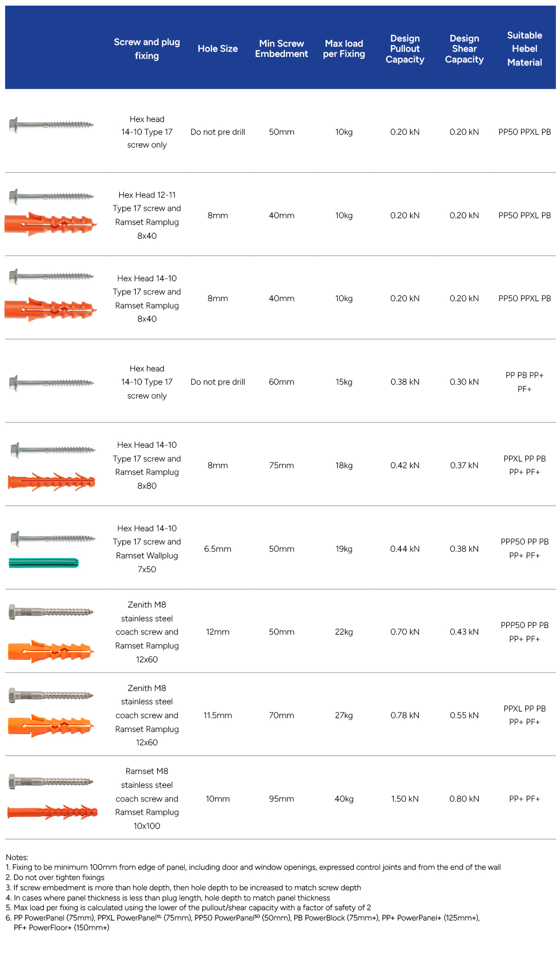Click the screw image in the 15kg row

coord(51,383)
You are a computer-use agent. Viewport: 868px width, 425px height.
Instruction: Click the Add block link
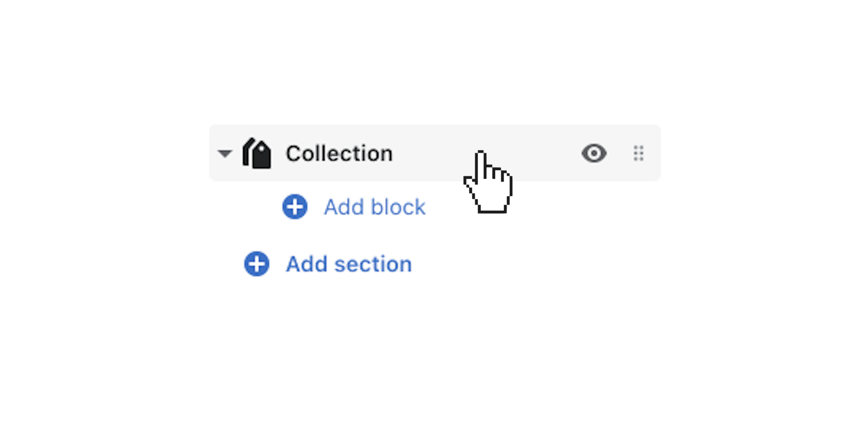pyautogui.click(x=374, y=207)
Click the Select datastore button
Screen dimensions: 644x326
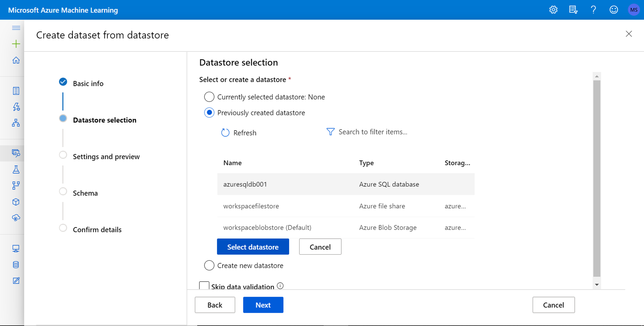253,247
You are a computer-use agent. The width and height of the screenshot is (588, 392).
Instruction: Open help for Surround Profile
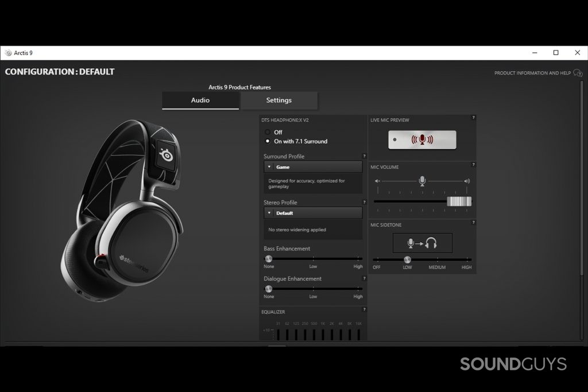point(364,156)
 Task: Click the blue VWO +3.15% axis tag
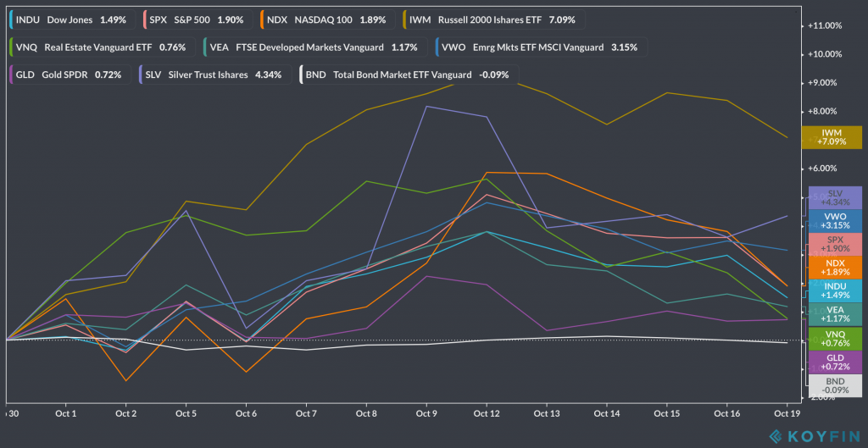click(834, 221)
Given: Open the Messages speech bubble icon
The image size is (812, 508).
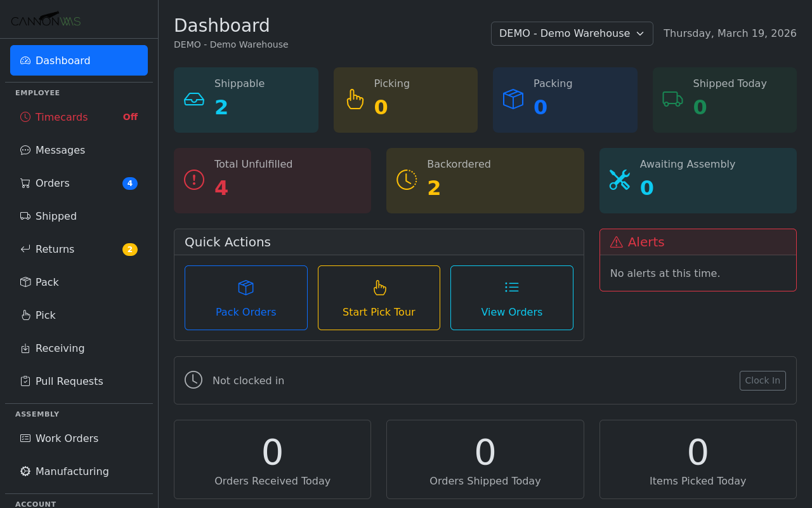Looking at the screenshot, I should (x=24, y=150).
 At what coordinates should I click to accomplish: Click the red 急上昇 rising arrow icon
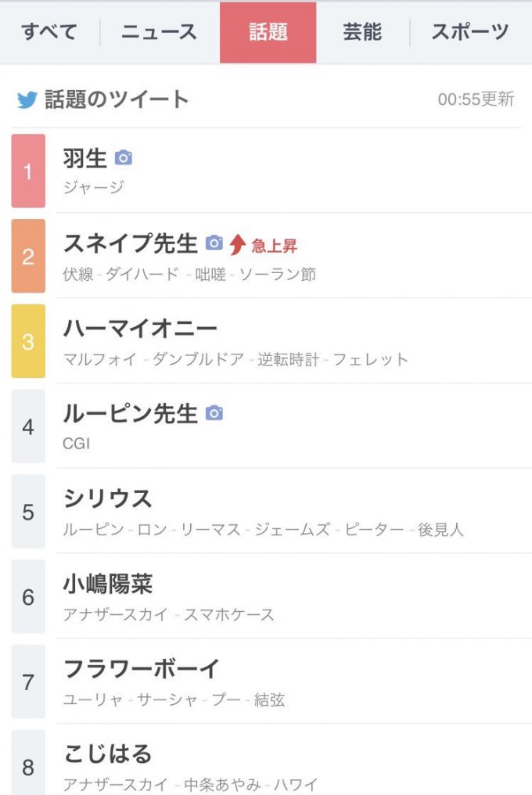click(x=238, y=244)
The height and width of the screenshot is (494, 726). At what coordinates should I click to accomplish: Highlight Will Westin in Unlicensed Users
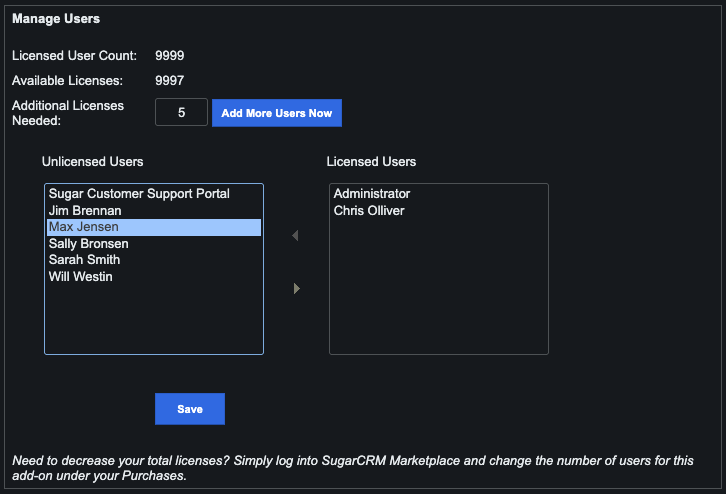tap(80, 277)
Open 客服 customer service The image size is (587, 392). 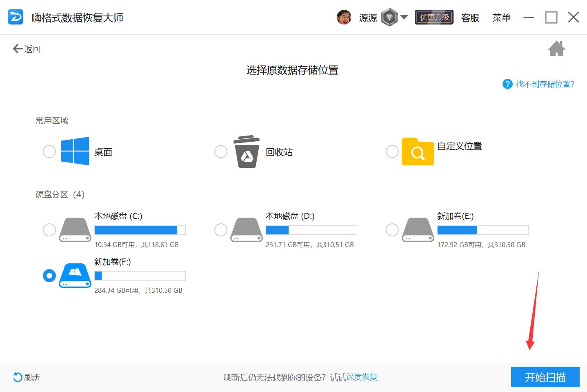[x=470, y=18]
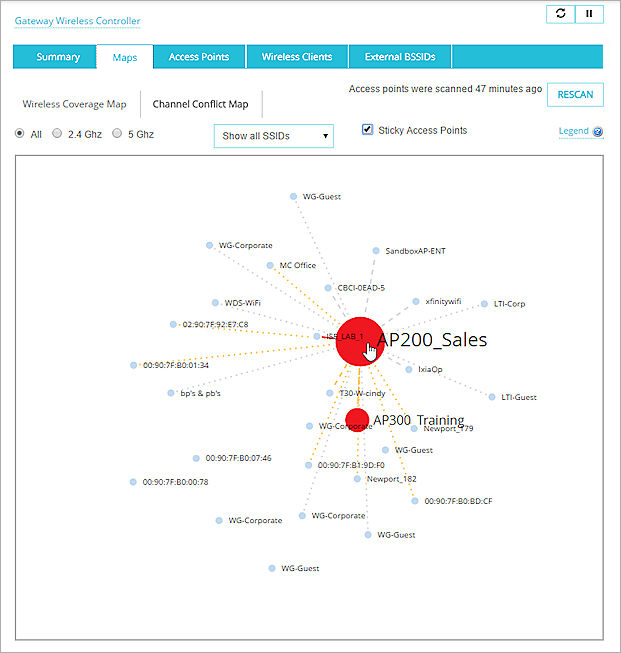The width and height of the screenshot is (621, 653).
Task: Open the Legend link
Action: [573, 132]
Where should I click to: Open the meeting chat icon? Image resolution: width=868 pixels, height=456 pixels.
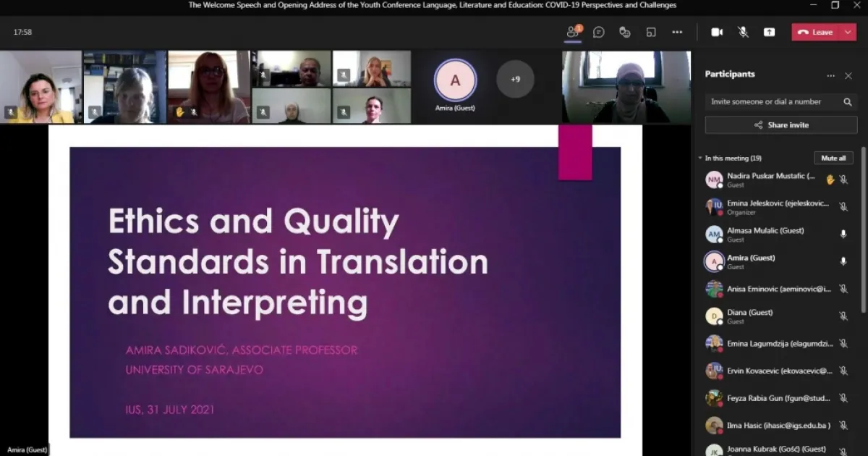coord(599,32)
---
- Instructions to follow: Identify and extract each line of the listing that contains "agent".

- Response area:
You are a computer-use agent. Viewport: 868px width, 425px height.
You are a computer-use agent. The width and height of the screenshot is (588, 392).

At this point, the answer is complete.